### ABOUT THIS EXERCISE
Could you return each line from the one bearing "Cancel withdrawal for transaction 9576" through the last line of the entries, exactly as it stands, with no pictures?

===== EXERCISE INPUT

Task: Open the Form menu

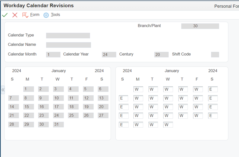Action: tap(35, 15)
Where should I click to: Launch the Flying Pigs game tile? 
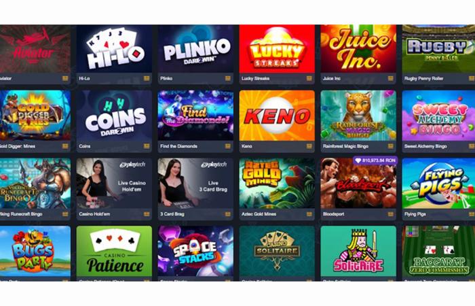click(x=438, y=183)
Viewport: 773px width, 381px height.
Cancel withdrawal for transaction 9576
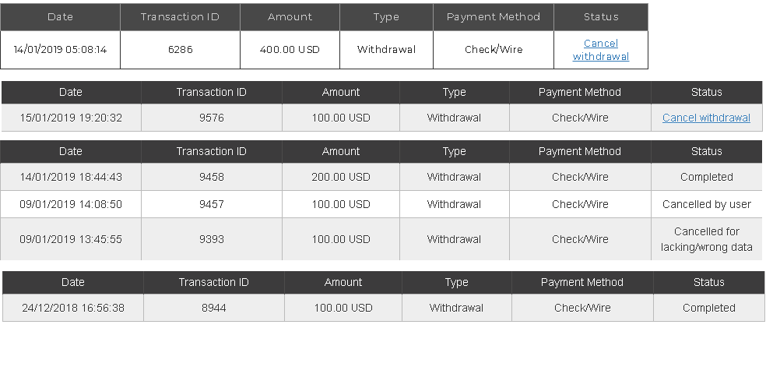point(706,118)
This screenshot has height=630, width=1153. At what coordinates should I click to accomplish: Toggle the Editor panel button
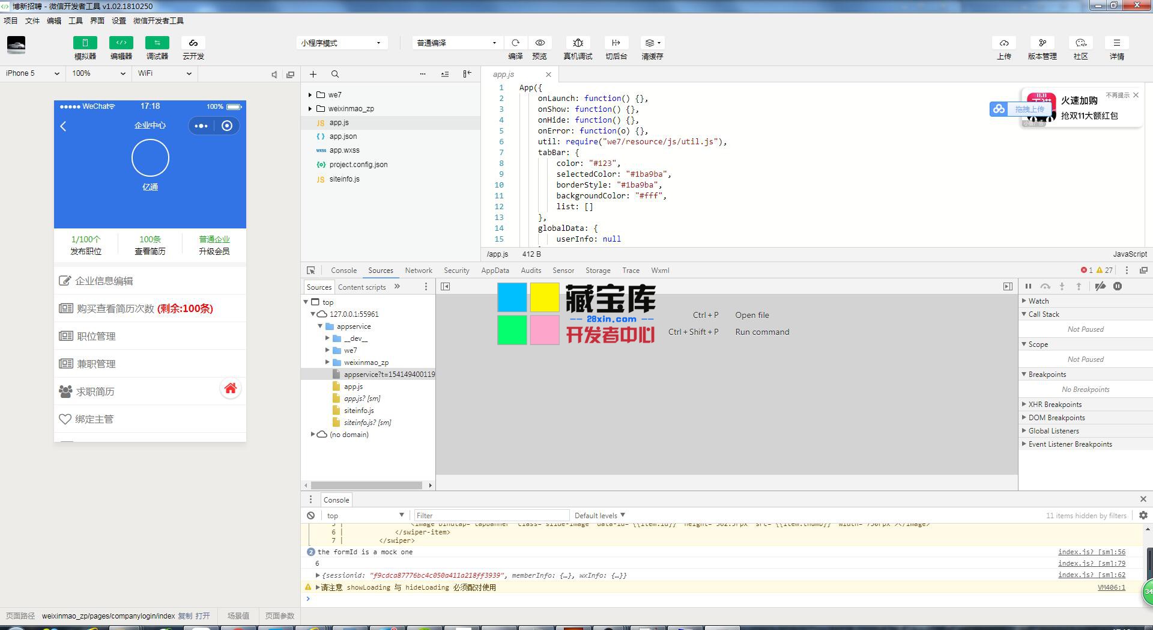tap(121, 43)
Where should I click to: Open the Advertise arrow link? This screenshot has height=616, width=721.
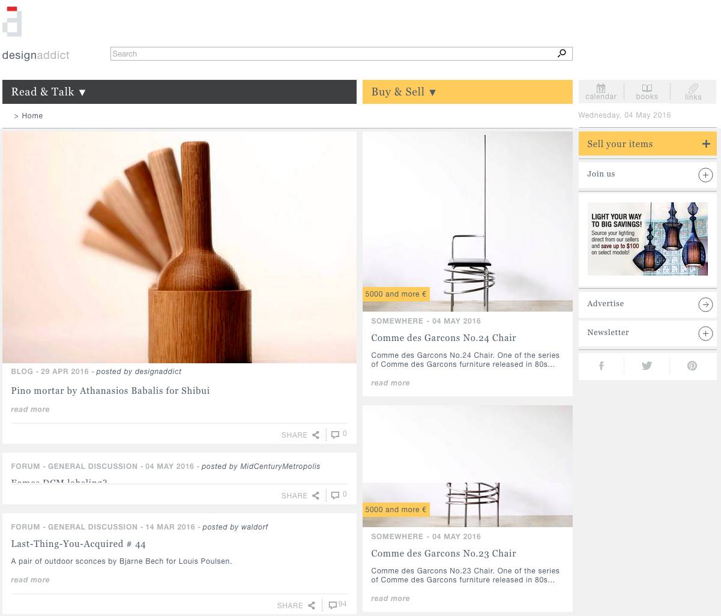point(705,304)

==========

### TASK ANSWER
Cancel withdrawal for transaction 9576
point(706,118)
This screenshot has height=630, width=1153. At what coordinates should I click to accomplish: Toggle the Editor panel button
tap(121, 43)
Where should I click to: Open the Advertise arrow link? This screenshot has height=616, width=721.
point(705,304)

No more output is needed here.